Could you restate, word for word, the line that has "Run OCR on the document" and all lines following it through the end of the entries below?

==*==

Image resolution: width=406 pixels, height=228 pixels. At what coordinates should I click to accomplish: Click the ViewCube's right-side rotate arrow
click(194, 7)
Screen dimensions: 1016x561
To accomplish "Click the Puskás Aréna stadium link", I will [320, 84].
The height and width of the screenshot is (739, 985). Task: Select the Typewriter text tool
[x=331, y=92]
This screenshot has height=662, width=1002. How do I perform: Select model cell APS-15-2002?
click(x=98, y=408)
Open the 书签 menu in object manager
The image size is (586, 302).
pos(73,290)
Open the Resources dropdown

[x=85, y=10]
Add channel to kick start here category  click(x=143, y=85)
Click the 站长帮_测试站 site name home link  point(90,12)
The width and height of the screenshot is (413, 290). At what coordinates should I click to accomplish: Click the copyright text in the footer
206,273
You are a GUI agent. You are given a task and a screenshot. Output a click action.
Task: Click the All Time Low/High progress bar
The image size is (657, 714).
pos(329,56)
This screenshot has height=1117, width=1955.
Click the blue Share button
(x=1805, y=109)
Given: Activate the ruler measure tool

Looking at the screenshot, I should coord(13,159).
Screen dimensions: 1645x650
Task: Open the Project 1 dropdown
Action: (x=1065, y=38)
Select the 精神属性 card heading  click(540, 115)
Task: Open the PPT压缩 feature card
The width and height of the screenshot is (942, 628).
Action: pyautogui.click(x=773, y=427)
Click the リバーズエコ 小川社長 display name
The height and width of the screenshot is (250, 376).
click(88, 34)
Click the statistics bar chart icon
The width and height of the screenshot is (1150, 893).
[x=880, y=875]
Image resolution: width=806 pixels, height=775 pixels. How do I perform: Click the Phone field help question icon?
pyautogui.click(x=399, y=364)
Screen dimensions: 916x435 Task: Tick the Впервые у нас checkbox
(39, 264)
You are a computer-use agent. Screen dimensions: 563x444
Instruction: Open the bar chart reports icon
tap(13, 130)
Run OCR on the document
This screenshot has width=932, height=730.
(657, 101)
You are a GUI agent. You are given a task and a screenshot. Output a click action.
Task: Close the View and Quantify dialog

==*==

Final answer:
Run OCR on the document
This screenshot has width=932, height=730.
(657, 101)
You are a GUI agent. You are given a task and a screenshot. Output a click action.
Task: Close the View and Quantify dialog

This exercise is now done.